O Internacional abriu uma semana de forte ebulição política e desespero esportivo na luta contra o rebaixamento no Campeonato Brasileiro. O revés por 3 a 2 diante do Santos, no último domingo (6), empurrou o Colorado para a 18ª colocação da Série A, estacionado nos 25 pontos. Assim sendo, o clima nos bastidores ferveu de vez no Beira-Rio. Isso porque o risco iminente de demissões no departamento de futebol — incluindo a do técnico Paulo Pezzolano — virou pauta central da cúpula gaúcha.
Logo após o apito final da derrota em casa e também na manhã desta segunda-feira (7), membros de torcidas organizadas protestaram enfaticamente nos portões do estádio. Os torcedores entoaram cânticos cobrando a renúncia imediata do presidente Alessandro Barcellos. Nos gabinetes, membros do Conselho de Gestão aumentaram a pressão pela saída da comissão técnica. Além disso, questionaram até mesmo a conduta do executivo de futebol Fabinho Soldado, que, por sua vez, bancou a permanência de Pezzolano no cargo.
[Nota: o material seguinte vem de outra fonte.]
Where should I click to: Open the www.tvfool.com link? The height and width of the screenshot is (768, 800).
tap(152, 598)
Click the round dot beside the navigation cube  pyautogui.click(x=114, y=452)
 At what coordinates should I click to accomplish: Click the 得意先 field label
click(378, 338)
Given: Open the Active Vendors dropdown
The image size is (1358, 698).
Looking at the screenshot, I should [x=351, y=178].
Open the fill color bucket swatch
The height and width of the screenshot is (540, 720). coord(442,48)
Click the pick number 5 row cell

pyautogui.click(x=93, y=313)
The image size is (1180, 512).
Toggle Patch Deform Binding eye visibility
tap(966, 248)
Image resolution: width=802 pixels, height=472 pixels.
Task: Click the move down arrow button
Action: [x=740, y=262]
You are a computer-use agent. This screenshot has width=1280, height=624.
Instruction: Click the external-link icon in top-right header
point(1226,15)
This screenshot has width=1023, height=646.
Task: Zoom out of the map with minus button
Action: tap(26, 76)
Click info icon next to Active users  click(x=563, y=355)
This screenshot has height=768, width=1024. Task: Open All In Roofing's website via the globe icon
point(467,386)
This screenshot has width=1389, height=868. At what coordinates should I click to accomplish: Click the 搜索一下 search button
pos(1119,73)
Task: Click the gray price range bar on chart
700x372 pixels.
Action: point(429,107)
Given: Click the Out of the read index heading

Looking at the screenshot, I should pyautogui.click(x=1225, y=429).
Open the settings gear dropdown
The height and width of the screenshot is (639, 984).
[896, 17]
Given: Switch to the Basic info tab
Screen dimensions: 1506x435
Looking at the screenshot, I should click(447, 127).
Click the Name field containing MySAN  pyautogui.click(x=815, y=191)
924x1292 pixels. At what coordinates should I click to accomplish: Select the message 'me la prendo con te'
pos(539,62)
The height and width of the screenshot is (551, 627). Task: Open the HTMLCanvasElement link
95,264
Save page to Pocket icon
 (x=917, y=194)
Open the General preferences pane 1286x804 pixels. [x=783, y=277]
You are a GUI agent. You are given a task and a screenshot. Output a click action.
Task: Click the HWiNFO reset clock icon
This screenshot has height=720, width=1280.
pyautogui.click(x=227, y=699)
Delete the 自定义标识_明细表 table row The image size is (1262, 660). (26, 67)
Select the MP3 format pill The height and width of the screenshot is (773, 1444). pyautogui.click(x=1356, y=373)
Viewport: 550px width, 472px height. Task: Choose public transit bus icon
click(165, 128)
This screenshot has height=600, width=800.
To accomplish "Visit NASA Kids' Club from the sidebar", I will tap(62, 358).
Internacional vê risco de rebaixamento ultrapassar os 70%
Para piorar o cenário, o Departamento de Matemática e Estatística da Universidade Federal de Minas Gerais (UFMG) atualizou os cálculos após a 26ª rodada e apontou que o Internacional tem alarmantes 73,1% de probabilidade de disputar a Série B em 2027. O clube gaúcho é o terceiro mais ameaçado de toda a competição, ficando atrás apenas de Remo, com 83,6%, e da Chapecoense, que lidera as estatísticas negativas com 97,4%.
Por fim, em meio a reuniões emergenciais entre os dirigentes para definir o rumo da temporada, o elenco colorado se reapresenta nesta terça-feira (8) para dar início aos treinamentos. O time terá um confronto direto desesperador no próximo sábado (12), às 17h (de Brasília), diante da lanterna Chapecoense, na Arena Condá, em duelo crucial pela 27ª rodada.